Tram 62: le recours introduit par la STIB a été rejeté par le Conseil d’État

Le Conseil d’État a rejeté la requête en extrême urgence de la STIB dirigée contre l’arrêté du bourgmestre de Schaerbeek, Bernard Clerfayt. Cet arrêté datant du 9 août 2013 voulait interdire l’exploitation pour les trams de type T2000 d’un tronçon de la ligne 62 entre l’avenue Rogier et le boulevard Général Wahis.

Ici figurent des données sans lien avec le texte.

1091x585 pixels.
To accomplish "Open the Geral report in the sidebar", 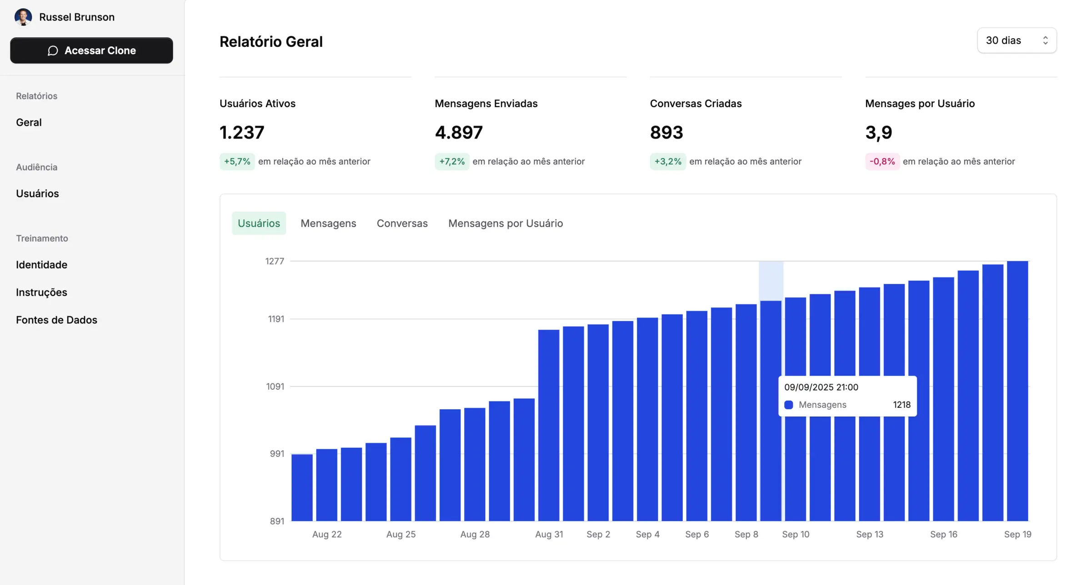I will [x=29, y=122].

Le Conseil d’État a jugé que la Société des Transports Intercommunaux de Bruxelles ne démontrait pas concrètement l’existence d’un risque de préjudice grave difficilement réparable mettant en péril l’exercice de sa mission de service public. Il a notamment souligné que «  si la requérante (ndr : la STIB) est chargée d’assumer un service public et doit veiller à la continuité de celui-ci, cela ne signifie pas pour autant que le moindre obstacle à cette continuité serait constitutif d’un risque de préjudice grave difficilement réparable ».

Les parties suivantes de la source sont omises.